> _Problem requirements_: The response should contain only the line with "Where should I click to: Select" and every line after it to the end of the listing below, duplicated exactly; no picture belongs in it.

········

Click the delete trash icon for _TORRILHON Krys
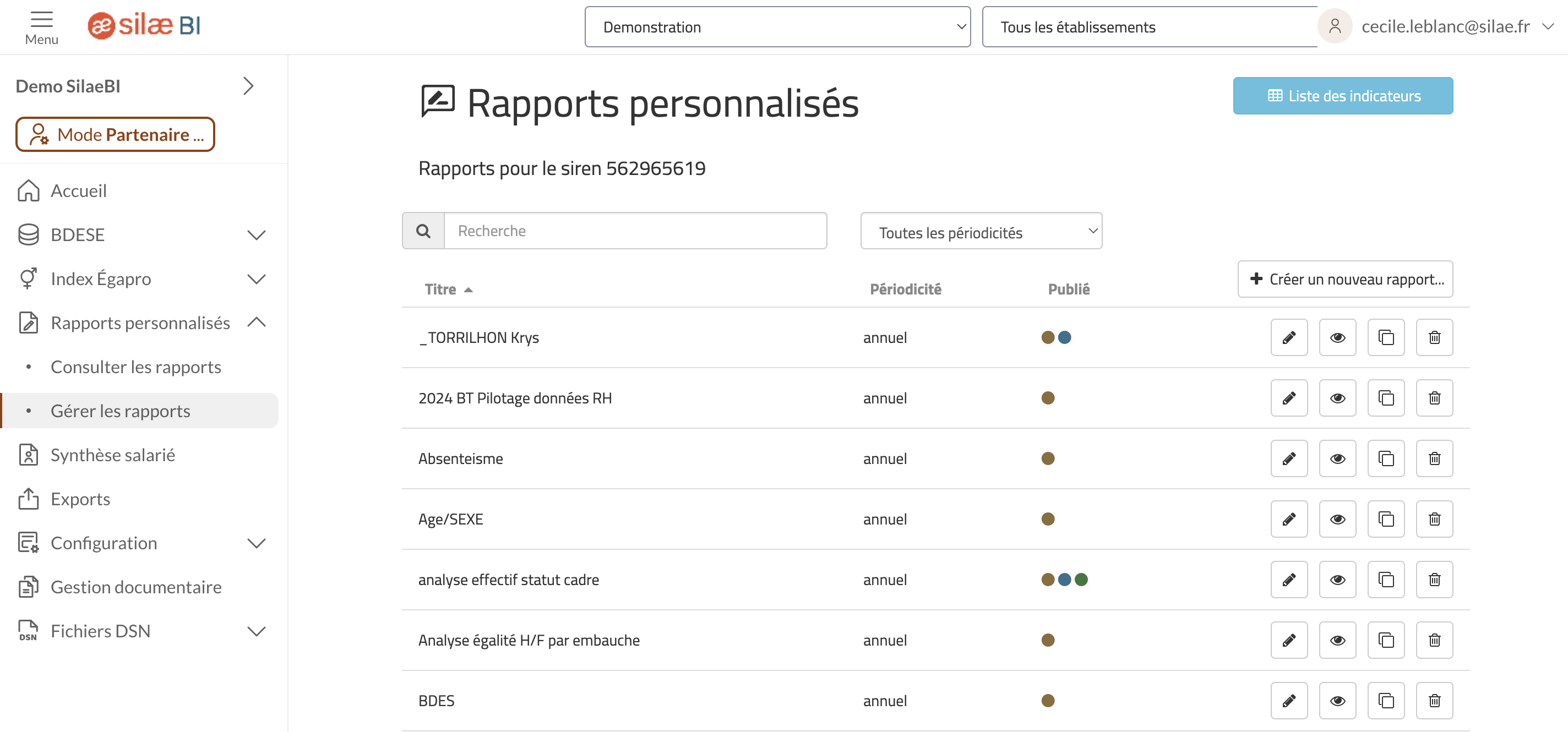The width and height of the screenshot is (1568, 732). 1434,337
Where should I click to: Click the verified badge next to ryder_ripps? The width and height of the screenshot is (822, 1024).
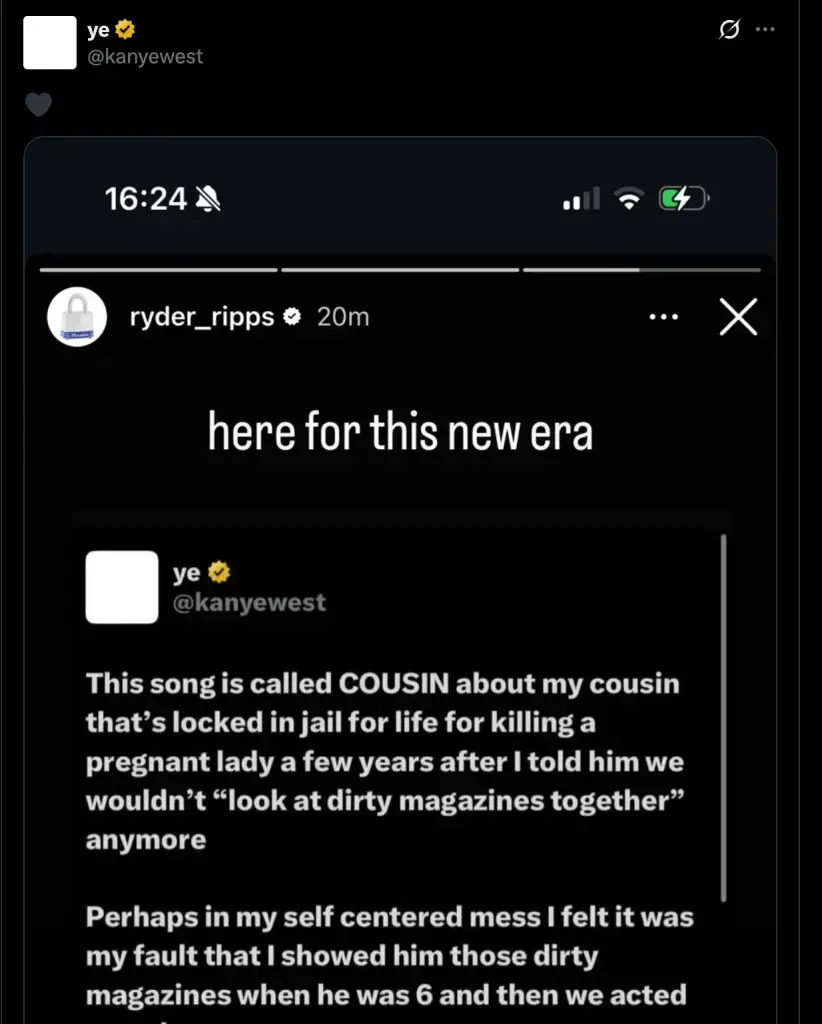click(293, 318)
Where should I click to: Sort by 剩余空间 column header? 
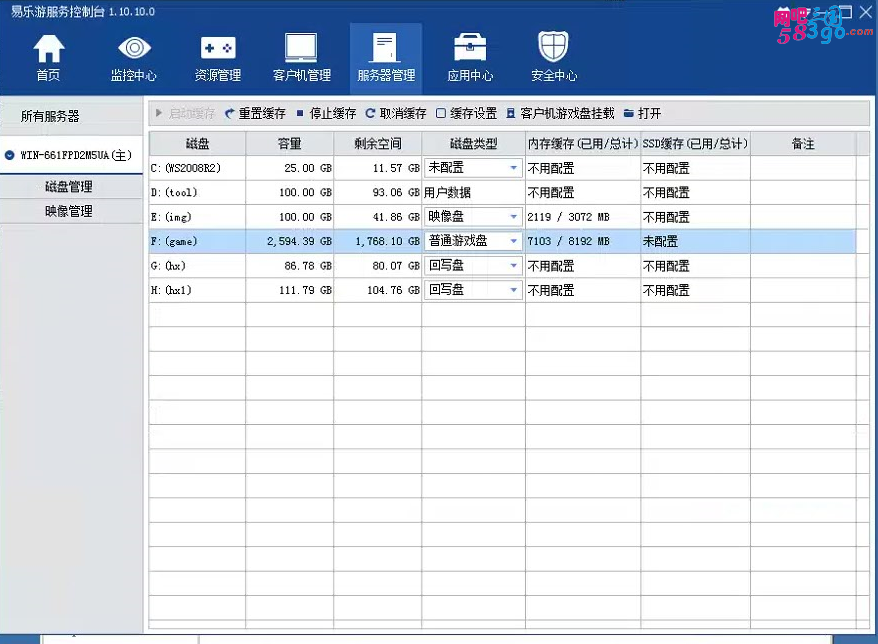377,144
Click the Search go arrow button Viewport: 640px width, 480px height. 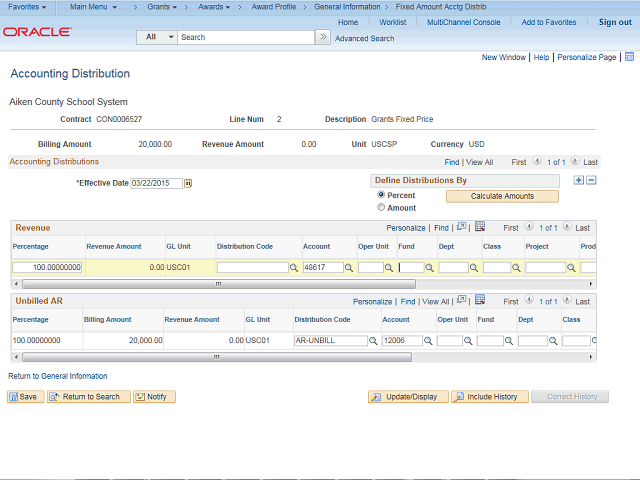click(x=323, y=37)
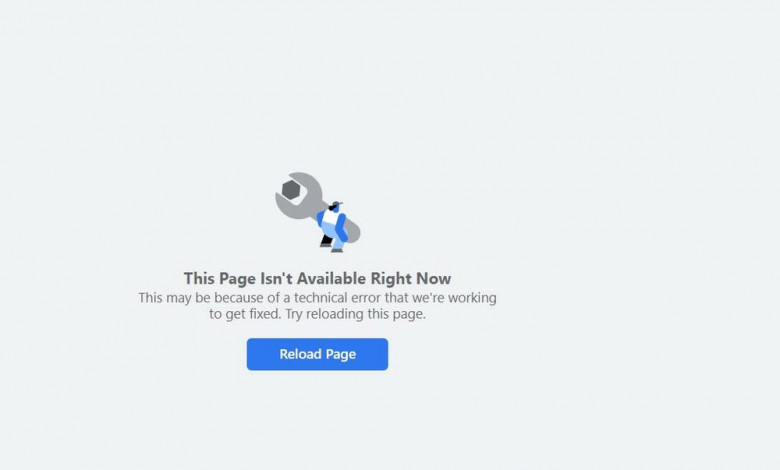Click the word Reload on the blue button

click(300, 354)
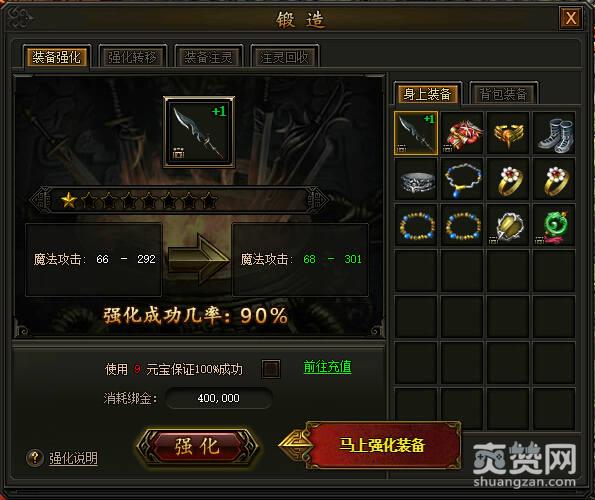Enable the 100% success guarantee checkbox
This screenshot has width=595, height=500.
pos(271,368)
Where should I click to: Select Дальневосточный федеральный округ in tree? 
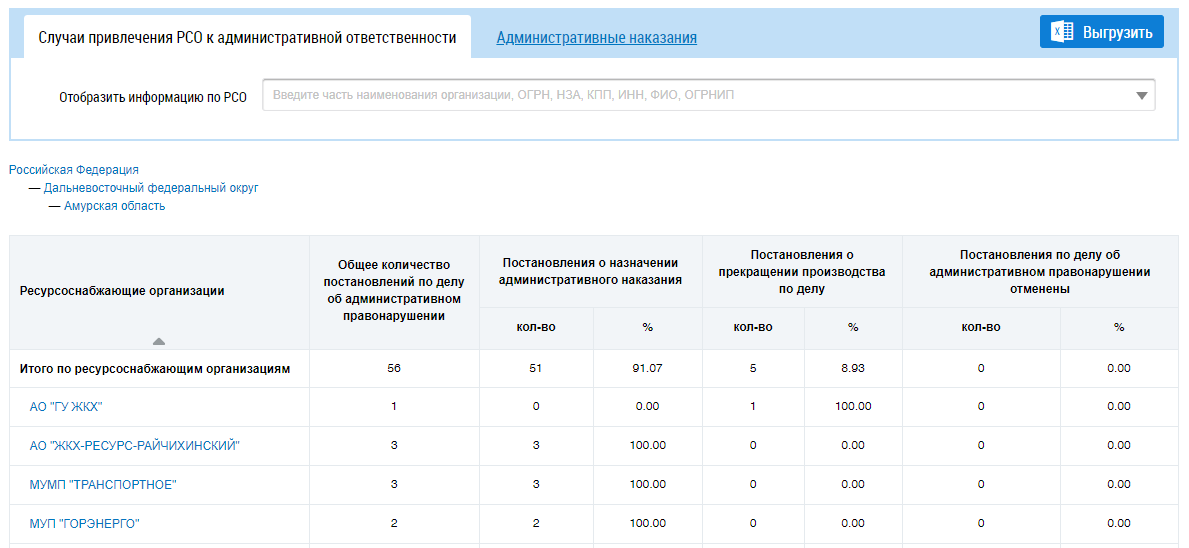click(151, 188)
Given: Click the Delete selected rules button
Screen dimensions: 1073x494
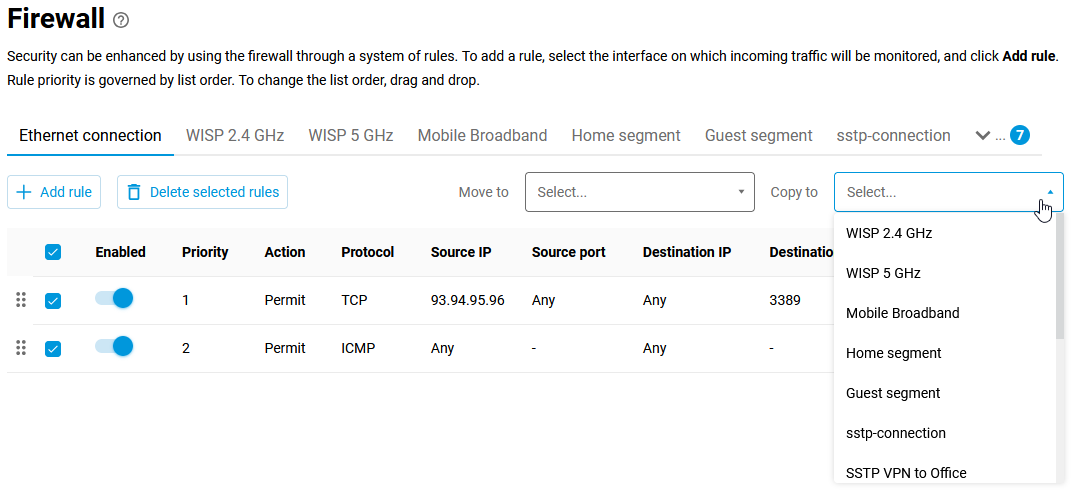Looking at the screenshot, I should tap(202, 192).
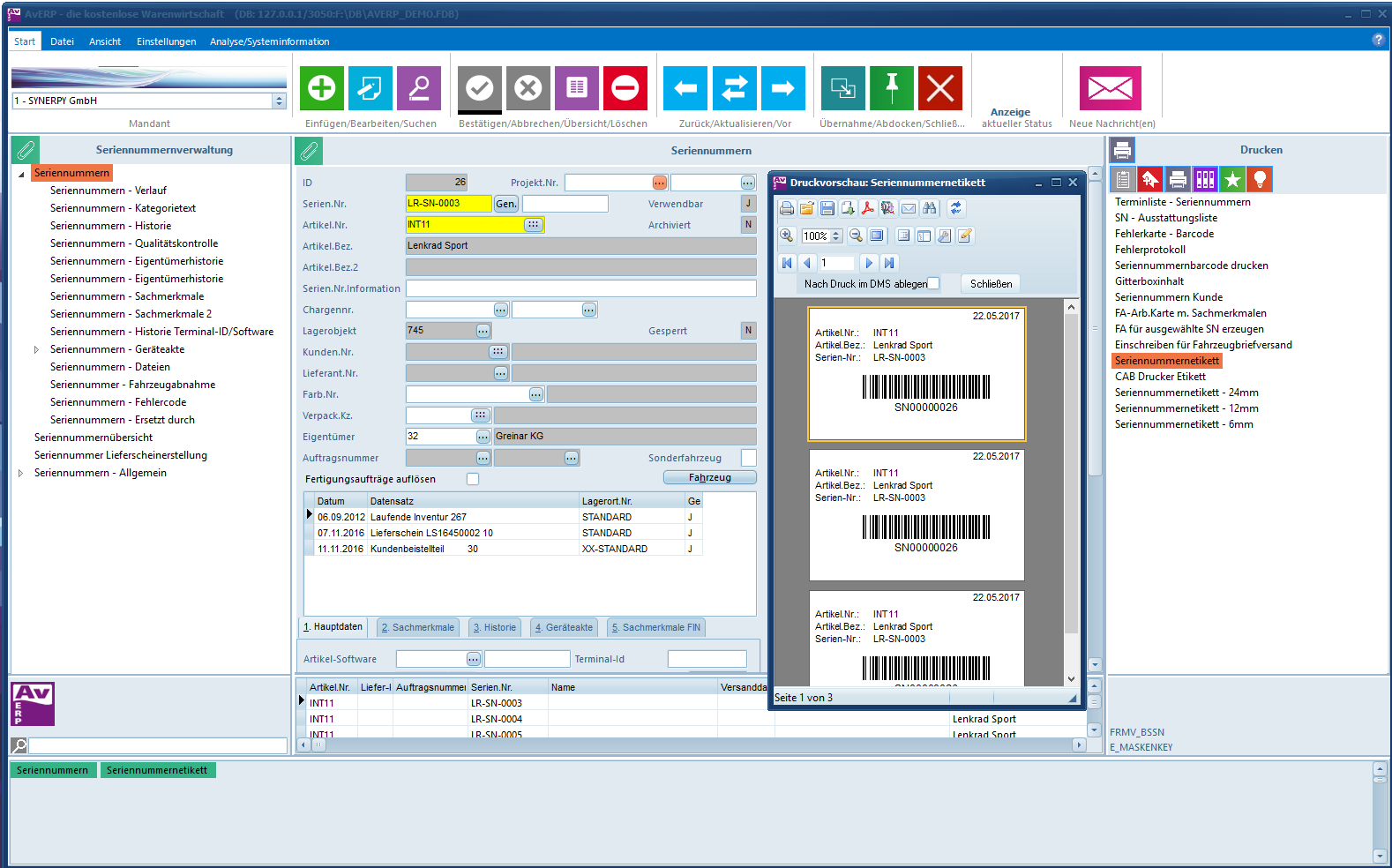
Task: Enable Nach Druck im DMS ablegen checkbox
Action: coord(933,283)
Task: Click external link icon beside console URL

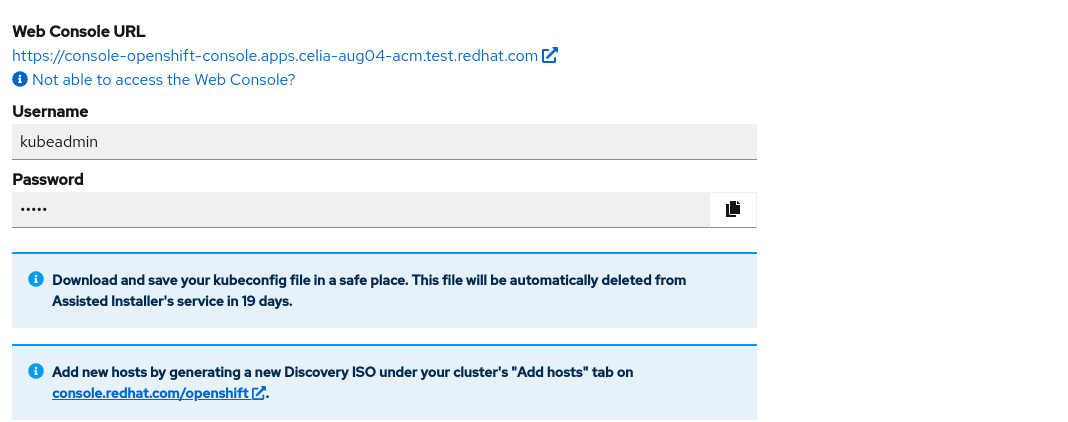Action: pos(550,56)
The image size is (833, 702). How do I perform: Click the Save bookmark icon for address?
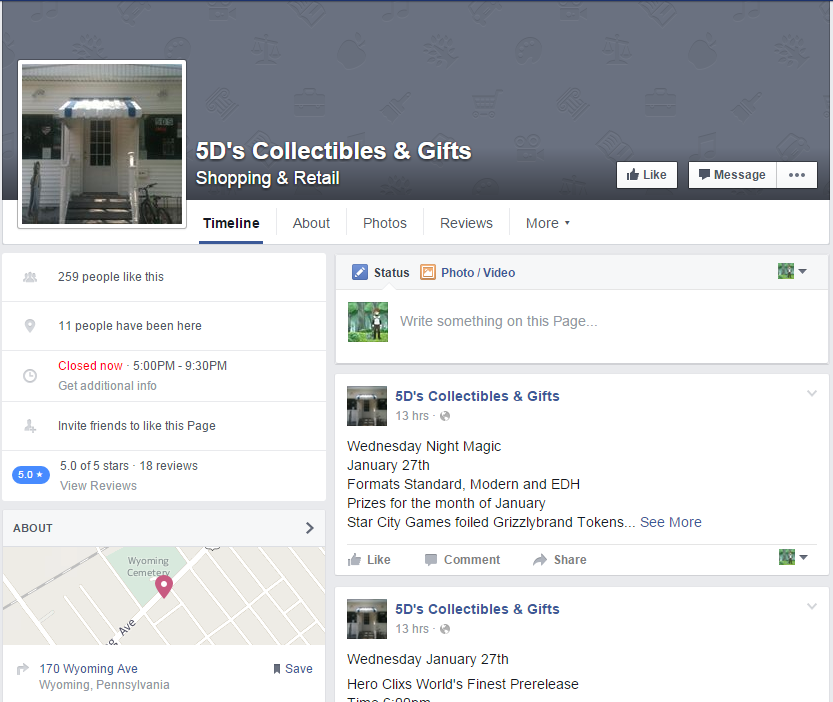pos(277,669)
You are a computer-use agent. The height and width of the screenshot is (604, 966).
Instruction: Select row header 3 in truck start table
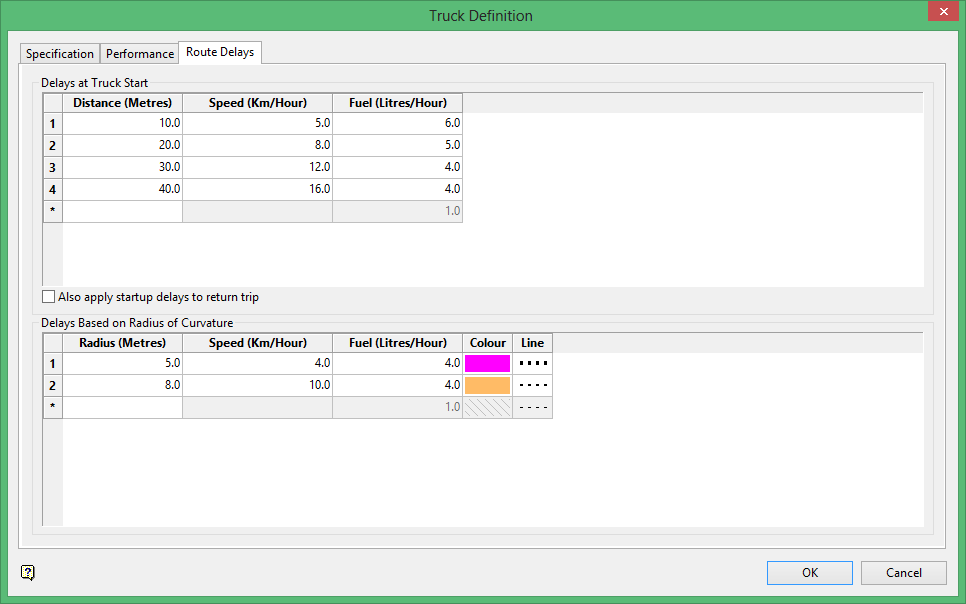(x=52, y=167)
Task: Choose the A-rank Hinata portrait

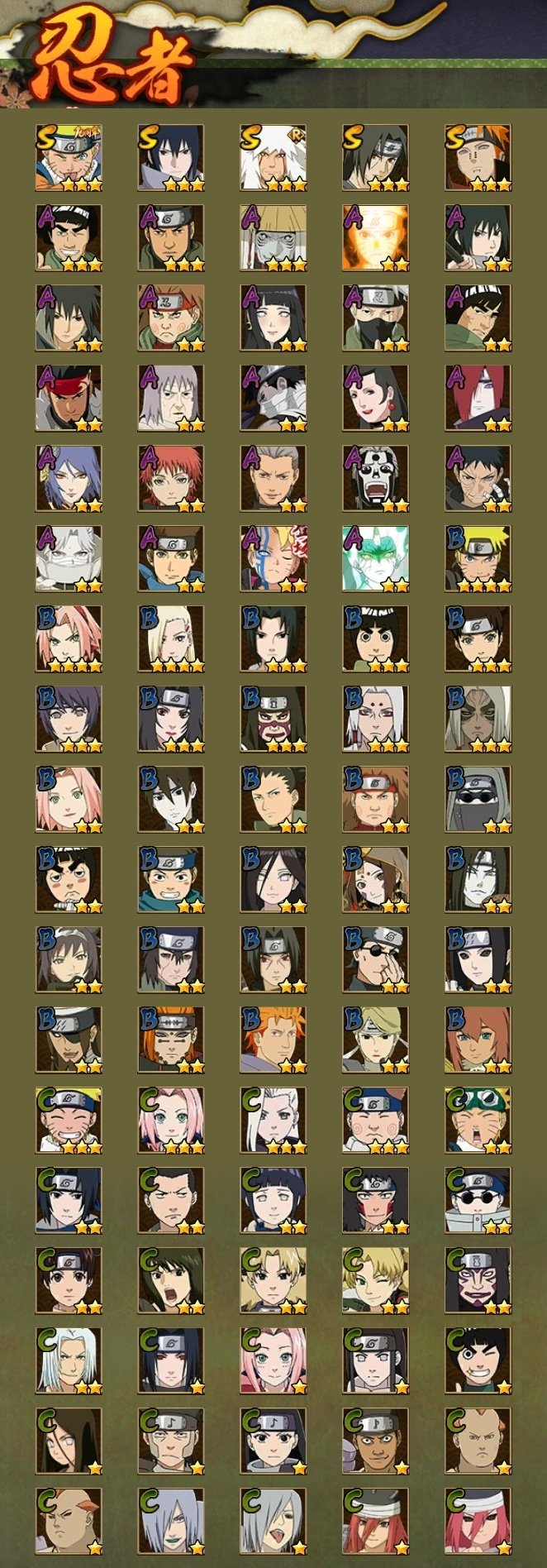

········

> _Written reply_:
Where should I click to: Select Дальневосточный федеральный округ in tree? 
click(151, 188)
Given: Click the Delete selected rules button
Screen dimensions: 1073x494
Looking at the screenshot, I should tap(202, 192).
Task: Enable Nach Druck im DMS ablegen checkbox
Action: coord(933,283)
Task: Click external link icon beside console URL

Action: pos(550,56)
The image size is (833, 702). How do I perform: Click the Save bookmark icon for address?
pos(277,669)
You are a computer-use agent. The height and width of the screenshot is (604, 966).
Instruction: Select row header 3 in truck start table
(x=52, y=167)
Task: Choose the A-rank Hinata portrait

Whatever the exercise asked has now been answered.